The distribution of the 30 features differed between the Mayo Clinic and MIMIC-III datasets (Supplementary data, Figure S3), also the model performed slightly worse in the MIMIC-III dataset [AUROC of 0.656 (95% CI 0.648–0.664) and F1 score of 0.634] (Figure 2). The importance of the features and their relationship with the risk of developing AKI was similar between the two datasets as well (data not shown).

DISCUSSION

In this study, we used a large, comprehensive dataset from the Mayo Clinic to develop a gradient-boosting model that only uses pre-ICU-admission information to predict AKI in patients admitted to the ICU. Our final model used 30 features, and demonstrated acceptable performance both on a held-out test set from the Mayo Clinic and an external validation set from MIMIC-III dataset. In both the Mayo Clinic and the MIMIC-III cohorts, known risk factors for AKI were found to be predictive of AKI, particularly a prior diagnosis of CKD.

The performances of currently available models vary depending on the population of interest and data resolution, and improve with increased volume and resolution of the available data. While information regarding the susceptibilities for AKI development is often available at the time of ICU admission, data on exposures, laboratory results and hemodynamics are scarce. When these data become available after a few hours in ICU, current machine learning models start performing better [23]. Using KDIGO criteria, 57% of patients met the criteria for AKI on Day 1 of ICU stay [10]. In the Mayo Clinic cohort, the median time to development of ICU-acquired AKI was 16 h. This gives a short window of opportunity for identifying high-risk AKI patients in ICU, and the first few hours of ICU are particularly critical for such determinations. Hence, having access to a model to identify high-risk patients within the first few hours of ICU admission, whether alone or in conjunction with other models, can identify high-risk patients earlier and provide better opportunities to implement appropriate preventive measures.

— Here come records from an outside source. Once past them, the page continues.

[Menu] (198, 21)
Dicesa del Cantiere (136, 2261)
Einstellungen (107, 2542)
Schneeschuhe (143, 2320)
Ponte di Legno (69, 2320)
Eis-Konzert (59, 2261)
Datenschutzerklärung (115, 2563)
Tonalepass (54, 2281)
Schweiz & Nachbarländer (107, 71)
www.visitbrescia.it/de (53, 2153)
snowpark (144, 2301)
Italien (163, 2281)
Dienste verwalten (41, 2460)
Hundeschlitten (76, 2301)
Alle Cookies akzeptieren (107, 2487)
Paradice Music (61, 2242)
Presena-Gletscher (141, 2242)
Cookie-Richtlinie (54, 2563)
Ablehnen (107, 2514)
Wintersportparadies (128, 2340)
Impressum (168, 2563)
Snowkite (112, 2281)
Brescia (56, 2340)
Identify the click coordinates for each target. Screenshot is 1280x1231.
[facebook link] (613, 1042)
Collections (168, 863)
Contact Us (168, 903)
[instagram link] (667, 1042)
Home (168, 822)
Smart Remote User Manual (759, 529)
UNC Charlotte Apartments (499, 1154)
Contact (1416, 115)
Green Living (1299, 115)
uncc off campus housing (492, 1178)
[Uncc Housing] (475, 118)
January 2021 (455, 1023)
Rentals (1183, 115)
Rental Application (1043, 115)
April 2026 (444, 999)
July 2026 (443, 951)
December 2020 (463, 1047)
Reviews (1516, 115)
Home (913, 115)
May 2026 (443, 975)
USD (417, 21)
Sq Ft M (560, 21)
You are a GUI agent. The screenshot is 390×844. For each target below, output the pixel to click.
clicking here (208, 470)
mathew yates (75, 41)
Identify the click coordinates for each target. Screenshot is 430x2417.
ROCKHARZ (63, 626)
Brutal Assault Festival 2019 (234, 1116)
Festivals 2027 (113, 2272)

The use of machine learning in predicting AKI (or its prognosis) has increased in recent publications [15, 23, 25–27]. These studies are either small, do not include advanced CKD, include older patients, are not specific to AKI acquired in the ICU, or recruit patients from a single medical center. In addition, the previous models were rarely validated externally. Unlike the previous studies, we chose to focus on information that was known at the time of ICU admission and included only prevalent comorbid conditions that are easily obtained from the electronic health records. While trying to optimize precision and recall, based on the thresholds chosen, we were able to have a specificity of 71% in the Mayo Clinic cohort.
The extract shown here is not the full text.